(Consignes à suivre)
**1.** Répondez aux questions suivantes à partir de l'extrait sur le Printemps berbère.
(a) Quel anniversaire du Printemps berbère est l'occasion de la publication des extraits ?
(b) À quelles années l'université algérienne a-t-elle été secouée par de violents affrontements ?
(c) Où le pouvoir a-t-il décidé de fixer la masse estudiantine ?
**2.** Indiquez si chacune des affirmations suivantes concorde avec l'extrait sur le Printemps berbère, en répondant par oui ou par non et en citant les mots décisifs de l'extrait.
(a) La réédition comporte des documents inédits.
(b) L'université a été domptée à la suite d'un compromis boumediéno-communiste.
(c) Le pouvoir a fixé les étudiants à l'intérieur du pays avant de les fixer à la périphérie de la capitale.

(Extrait du document)
########################################

Cette réédition a été augmentée et enrichie avec des documents inédits. À l’occasion du 35e anniversaire du Printemps berbère, “Liberté” publie des extraits relatifs à cet événement, un des actes fondateurs du combat démocratique en Algérie.
Aux origines du Printemps berbère
L’université algérienne secouée par de violents affrontements en 68-70 sera, bien que domptée puis relativement domestiquée à la suite du compromis boumediéno-communiste, toujours appréhendée comme une menace sur les grands centres urbains. Le pouvoir essayera diverses parades tactiques en suscitant et en gérant des oppositions anciens/nouveaux, francisants/arabisants, progressistes/réactionnaires, avant de décider de fixer la masse estudiantine à la périphérie de la capitale puis à l’intérieur du pays. Le monde universitaire connaissait lui aussi sa pause.

########################################

(Contenu des données)

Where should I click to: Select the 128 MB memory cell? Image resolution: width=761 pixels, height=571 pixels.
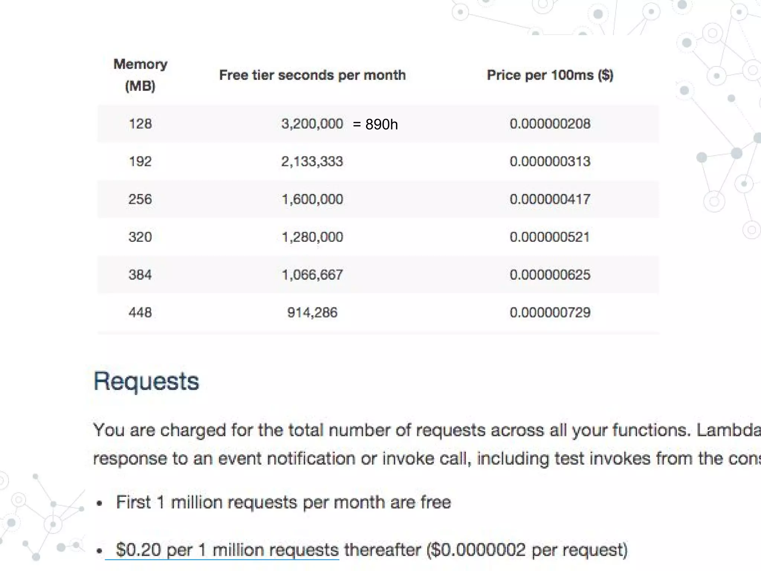click(140, 124)

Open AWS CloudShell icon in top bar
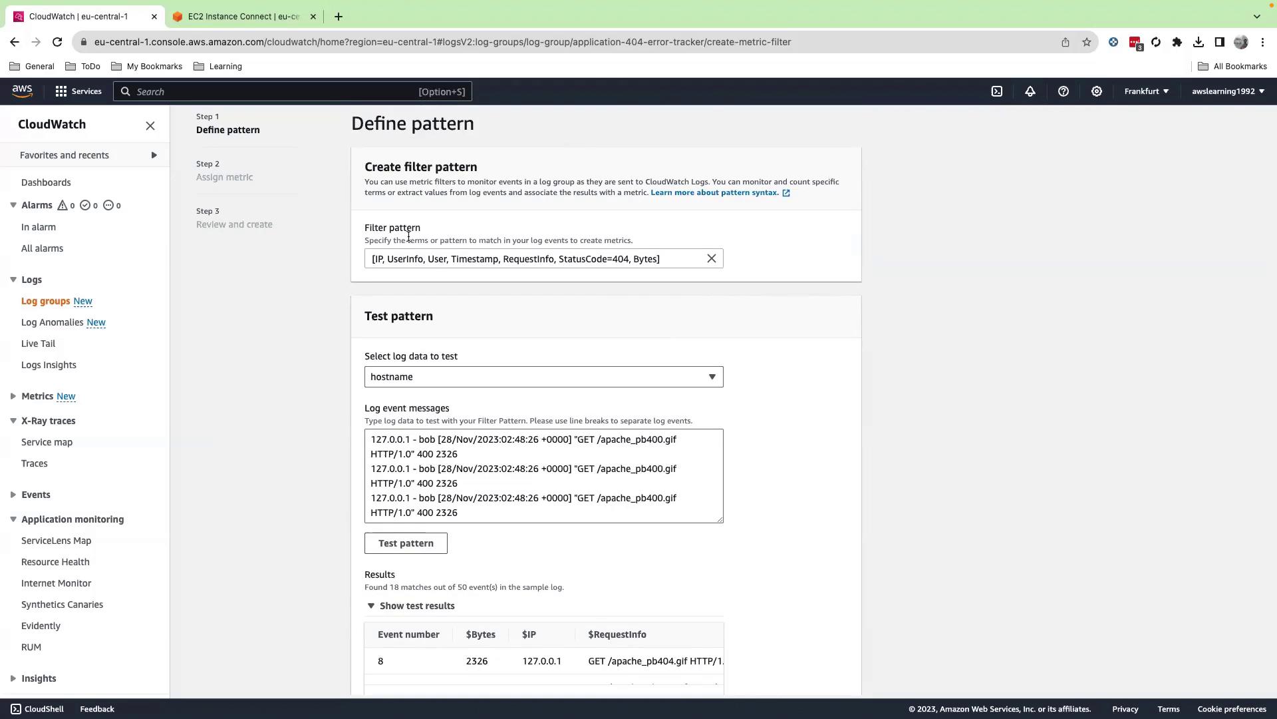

########################################

(Corrigé)
**1.**
(a) Le 35e anniversaire.
(b) En 68-70.
(c) À la périphérie de la capitale, puis à l'intérieur du pays.

**2.**
(a) Oui : « augmentée et enrichie avec des documents inédits ».
(b) Oui : « bien que domptée puis relativement domestiquée à la suite du compromis boumediéno-communiste ».
(c) Non : « à la périphérie de la capitale puis à l’intérieur du pays ».